[Matthew Reesor. Tokyo: MacMillan LanguageHouse, 2004. pp. iv + 89. ¥1,800. ISBN: 978-4-89585-510-5.]
Unlike the vast number of speaking and conversation textbooks available today where the primary goal is to use the target language in a given situation to perform a specific task, Tell Me More: Effective Communication Strategies for the Japanese Student provides students, in addition to target language, with opportunities for learning and using conversation strategies, a type of language learning strategy, in order to overcome breakdowns in communication in everyday, real-life situations. Tell Me More is a skills-based speaking and listening textbook which aims at using students existing knowledge, vocabulary, and overall English communicative competence (including grammatical, sociolinguistic, strategic, and discourse competence) while promoting both confidence and skills in natural, authentic situations. The textbook is written for an EFL audience, specifically for Japanese university and adult learners who have studied English in the past but lack the necessary conversational strategies and communicative abilities to communicate effectively and efficiently. Tell Me More provides students with the chance to communicate in freer, less structured, more learner-centered communicative situations. Written for false beginners or pre-intermediate learners with TOEIC scores between 350 and 600, it could also be used in any English as a Second or Foreign Language setting. Ten of the 12 units (two units are review) provide learners with 10 key conversation strategies, such as using rejoinders, asking follow-up questions, approximation, word coinage, circumlocution, and rephrasing, which guide the learners to produce more natural and authentic language.

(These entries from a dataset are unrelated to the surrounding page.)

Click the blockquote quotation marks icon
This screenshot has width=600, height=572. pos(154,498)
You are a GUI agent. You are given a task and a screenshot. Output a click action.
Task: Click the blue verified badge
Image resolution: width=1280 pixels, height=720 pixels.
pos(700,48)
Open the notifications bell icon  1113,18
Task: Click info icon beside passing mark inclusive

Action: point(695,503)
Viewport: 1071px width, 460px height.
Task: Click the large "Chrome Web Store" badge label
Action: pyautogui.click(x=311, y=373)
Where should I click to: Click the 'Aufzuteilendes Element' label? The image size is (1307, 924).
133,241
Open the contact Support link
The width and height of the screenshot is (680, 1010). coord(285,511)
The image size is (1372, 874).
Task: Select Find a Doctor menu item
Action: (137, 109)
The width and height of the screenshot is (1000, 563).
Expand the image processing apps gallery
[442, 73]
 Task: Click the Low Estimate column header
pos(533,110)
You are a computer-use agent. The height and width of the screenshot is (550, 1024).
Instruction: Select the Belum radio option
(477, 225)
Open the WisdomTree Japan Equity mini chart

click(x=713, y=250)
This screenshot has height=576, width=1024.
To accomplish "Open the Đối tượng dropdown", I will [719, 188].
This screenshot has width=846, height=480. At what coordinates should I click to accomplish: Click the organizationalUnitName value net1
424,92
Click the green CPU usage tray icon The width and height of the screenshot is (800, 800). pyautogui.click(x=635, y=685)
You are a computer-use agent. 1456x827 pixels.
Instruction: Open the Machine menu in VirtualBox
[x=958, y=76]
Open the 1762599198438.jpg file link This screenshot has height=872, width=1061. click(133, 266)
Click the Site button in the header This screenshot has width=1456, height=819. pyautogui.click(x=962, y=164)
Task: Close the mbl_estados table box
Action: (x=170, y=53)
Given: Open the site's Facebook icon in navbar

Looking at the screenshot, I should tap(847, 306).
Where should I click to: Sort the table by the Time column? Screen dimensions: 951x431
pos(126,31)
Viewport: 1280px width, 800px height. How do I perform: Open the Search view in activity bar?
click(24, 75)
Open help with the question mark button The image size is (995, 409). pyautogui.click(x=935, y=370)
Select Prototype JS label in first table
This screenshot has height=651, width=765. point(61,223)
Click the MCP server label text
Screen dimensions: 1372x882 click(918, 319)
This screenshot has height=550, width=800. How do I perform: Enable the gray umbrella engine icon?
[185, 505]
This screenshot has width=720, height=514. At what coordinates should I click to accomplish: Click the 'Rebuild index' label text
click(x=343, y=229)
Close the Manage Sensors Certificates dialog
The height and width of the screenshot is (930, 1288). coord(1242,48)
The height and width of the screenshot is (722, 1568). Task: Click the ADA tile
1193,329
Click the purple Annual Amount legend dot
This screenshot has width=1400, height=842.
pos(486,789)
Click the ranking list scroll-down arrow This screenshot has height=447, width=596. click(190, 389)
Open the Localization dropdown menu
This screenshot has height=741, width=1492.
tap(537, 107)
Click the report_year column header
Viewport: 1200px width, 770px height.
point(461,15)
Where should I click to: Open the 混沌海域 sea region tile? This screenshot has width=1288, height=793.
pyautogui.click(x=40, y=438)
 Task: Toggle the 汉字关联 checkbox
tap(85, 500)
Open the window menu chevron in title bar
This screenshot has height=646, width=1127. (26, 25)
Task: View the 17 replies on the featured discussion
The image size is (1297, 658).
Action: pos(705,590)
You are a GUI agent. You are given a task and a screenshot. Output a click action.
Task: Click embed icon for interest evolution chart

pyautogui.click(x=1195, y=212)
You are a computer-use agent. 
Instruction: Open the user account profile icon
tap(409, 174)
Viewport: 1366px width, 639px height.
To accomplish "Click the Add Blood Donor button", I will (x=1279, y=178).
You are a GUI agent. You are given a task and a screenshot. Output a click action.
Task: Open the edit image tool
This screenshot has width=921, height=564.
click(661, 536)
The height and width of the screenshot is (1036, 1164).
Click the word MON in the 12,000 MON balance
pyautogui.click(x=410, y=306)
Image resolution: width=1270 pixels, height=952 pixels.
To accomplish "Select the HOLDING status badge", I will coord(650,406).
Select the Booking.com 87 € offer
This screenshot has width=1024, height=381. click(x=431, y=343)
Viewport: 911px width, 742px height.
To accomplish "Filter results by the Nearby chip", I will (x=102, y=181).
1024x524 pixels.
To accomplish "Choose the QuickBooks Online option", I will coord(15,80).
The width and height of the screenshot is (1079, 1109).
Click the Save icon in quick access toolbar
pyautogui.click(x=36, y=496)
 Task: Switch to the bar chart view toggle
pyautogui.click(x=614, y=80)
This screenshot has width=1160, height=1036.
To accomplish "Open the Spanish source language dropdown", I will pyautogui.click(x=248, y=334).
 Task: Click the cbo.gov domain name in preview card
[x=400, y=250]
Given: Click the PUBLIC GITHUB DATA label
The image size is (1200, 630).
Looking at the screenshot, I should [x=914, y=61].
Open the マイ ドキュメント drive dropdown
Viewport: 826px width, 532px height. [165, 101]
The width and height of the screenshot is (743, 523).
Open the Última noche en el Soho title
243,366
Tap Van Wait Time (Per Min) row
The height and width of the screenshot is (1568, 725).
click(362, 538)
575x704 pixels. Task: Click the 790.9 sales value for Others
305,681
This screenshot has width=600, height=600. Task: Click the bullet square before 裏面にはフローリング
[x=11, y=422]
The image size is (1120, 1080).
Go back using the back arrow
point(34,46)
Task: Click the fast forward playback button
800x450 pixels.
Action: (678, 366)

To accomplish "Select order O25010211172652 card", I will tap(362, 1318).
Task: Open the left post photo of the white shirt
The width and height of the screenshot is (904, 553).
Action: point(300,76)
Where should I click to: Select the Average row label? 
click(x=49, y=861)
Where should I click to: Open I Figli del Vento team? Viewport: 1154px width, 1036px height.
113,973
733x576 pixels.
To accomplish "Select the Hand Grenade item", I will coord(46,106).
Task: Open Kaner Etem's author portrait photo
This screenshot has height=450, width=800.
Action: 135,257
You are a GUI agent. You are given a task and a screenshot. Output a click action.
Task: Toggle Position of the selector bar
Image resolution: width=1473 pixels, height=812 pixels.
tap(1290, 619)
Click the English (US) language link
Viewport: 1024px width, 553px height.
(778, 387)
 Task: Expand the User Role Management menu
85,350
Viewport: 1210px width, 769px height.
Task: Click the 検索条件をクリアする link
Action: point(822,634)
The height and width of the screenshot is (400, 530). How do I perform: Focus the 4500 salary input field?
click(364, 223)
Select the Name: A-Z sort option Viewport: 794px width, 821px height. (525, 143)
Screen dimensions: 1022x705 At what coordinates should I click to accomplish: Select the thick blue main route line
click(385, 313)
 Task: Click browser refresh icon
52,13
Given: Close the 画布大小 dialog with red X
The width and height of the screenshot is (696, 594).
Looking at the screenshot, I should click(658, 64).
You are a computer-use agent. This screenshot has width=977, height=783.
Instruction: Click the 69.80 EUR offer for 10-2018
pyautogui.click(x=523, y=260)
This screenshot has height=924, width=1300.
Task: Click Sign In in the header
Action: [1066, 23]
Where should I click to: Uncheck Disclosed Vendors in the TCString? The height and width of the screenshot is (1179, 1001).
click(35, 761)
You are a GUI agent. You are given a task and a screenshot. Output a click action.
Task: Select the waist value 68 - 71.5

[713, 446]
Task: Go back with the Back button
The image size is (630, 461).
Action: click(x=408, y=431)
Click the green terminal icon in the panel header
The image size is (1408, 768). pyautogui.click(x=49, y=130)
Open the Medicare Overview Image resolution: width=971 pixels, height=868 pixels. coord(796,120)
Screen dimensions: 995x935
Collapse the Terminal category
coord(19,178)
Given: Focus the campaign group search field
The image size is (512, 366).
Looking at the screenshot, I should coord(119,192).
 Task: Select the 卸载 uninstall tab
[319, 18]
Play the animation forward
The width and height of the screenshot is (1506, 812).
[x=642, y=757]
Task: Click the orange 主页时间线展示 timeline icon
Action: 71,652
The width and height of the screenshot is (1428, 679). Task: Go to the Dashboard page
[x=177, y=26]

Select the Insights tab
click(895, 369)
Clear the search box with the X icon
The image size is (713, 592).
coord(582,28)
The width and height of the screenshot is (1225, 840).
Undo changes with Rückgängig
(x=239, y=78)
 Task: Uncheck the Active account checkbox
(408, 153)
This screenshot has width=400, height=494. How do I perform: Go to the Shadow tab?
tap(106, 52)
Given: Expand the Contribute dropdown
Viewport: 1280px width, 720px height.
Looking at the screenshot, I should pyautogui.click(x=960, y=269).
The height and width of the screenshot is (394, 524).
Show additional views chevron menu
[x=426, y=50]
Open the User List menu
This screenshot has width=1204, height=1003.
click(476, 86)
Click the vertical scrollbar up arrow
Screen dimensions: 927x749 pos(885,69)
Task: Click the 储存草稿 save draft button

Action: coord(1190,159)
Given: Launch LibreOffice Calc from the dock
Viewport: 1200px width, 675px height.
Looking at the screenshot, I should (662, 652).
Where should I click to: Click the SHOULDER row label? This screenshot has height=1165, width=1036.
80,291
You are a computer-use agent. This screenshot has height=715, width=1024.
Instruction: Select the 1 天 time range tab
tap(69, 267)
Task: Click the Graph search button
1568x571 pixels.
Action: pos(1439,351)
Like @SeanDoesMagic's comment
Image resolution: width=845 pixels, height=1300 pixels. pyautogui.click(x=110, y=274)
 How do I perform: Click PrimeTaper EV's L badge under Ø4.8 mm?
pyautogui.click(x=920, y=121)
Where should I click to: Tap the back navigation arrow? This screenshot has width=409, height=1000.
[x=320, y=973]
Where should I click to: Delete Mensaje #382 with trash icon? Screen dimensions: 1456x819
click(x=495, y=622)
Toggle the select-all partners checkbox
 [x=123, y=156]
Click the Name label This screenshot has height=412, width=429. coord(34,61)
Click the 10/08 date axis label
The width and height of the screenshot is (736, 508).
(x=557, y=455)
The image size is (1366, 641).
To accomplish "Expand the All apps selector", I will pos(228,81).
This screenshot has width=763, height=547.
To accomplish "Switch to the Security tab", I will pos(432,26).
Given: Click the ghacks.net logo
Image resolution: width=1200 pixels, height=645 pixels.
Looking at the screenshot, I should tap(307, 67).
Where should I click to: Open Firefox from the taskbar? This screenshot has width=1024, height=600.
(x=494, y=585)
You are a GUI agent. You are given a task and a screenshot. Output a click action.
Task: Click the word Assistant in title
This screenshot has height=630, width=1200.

The textbook is student-friendly as the exercises in each unit follow the same pattern: Warm-Up; Strategies Practice; Listening Exercises; Pair Work; Wrap-Up (usually in groups of 4); and Extra Activities. This gives the learners a sense of comfort and support before using the material as they advance to freer, fluency-driven exercises. Although Tell Me More is only 89 pages long, it could easily stand alone as a core text, or be used as a supplementary resource. Also included is a Teacher’s Manual, available for free from the publisher’s website, which provides step-by-step suggestions for each exercise in each unit, making it an excellent resource for the beginner teacher or for the veteran teacher who wants to learn some new tricks. The accompanying CD works well with the Listening Exercises as the textbook listening exercises provide a visual, such as charts and graphs, for the learners to follow while listening to the CD. According to Ur (1984), “[s]ome kind of visual clue is essential in any language-learning activity” (p. 29). Tell Me More also includes free-fluency activities (with conversation cards) which are designed to “[g]ive students the opportunity to practice the strategies learned in the book in a free and natural way” (Reesor, 2004, p. 54). Free, natural, spontaneous, and unrehearsed conversation is vital in the second language (L2) classroom because it forces the learners to use conversation strategies in a natural, authentic way when communication breaks down, in order for successful communication to occur. Lessard-Clouston (1997) argues that a paradigm shift in the field of education has occurred, which favors “[l]ess emphasis on teachers and teaching and greater stress on learners and learning” (Introduction, para. 1). These free-fluency activities accomplish this aim.
Tell Me Moredoes have room for improvement. For example, at the back of the textbook is a Word List with English to Japanese translations, and although teachers should explain that this is only to provide possible unknown vocabulary support, the word list could be used as a springboard for teaching dictionary skills. However, Tell Me More certainly has been an extremely useful conversation strategies textbook in the writer’s classrooms. The exercises are designed to help learners develop strategic conversation skills that coincide with sociolinguistic and linguistic skills, including vocabulary, grammar, and usage. What these strategic conversation skills do is to guide and help the learners, both speaker and listener, keep their conversation going in a free, natural, unrehearsed way until it reaches its natural or desired conclusion, which is the ultimate goal in our conversation classes.
References
Lessard-Clouston, M. (1997). Language learning strategies: An overview for L2 teachers. The Internet TESL Journal, 3(12). Retrieved from <iteslj.org/Articles/Lessard-Clouston-Strategy.html>.
Reesor, M. (2004). Tell me more:Effective communication strategies for the Japanese student (Teacher’s Book). Tokyo: MacMillan LanguageHouse. Retrieved from <www.mlh.co.jp/teacher>.
Ur, P. (1984). Teaching listening comprehension. Cambridge: Cambridge University Press.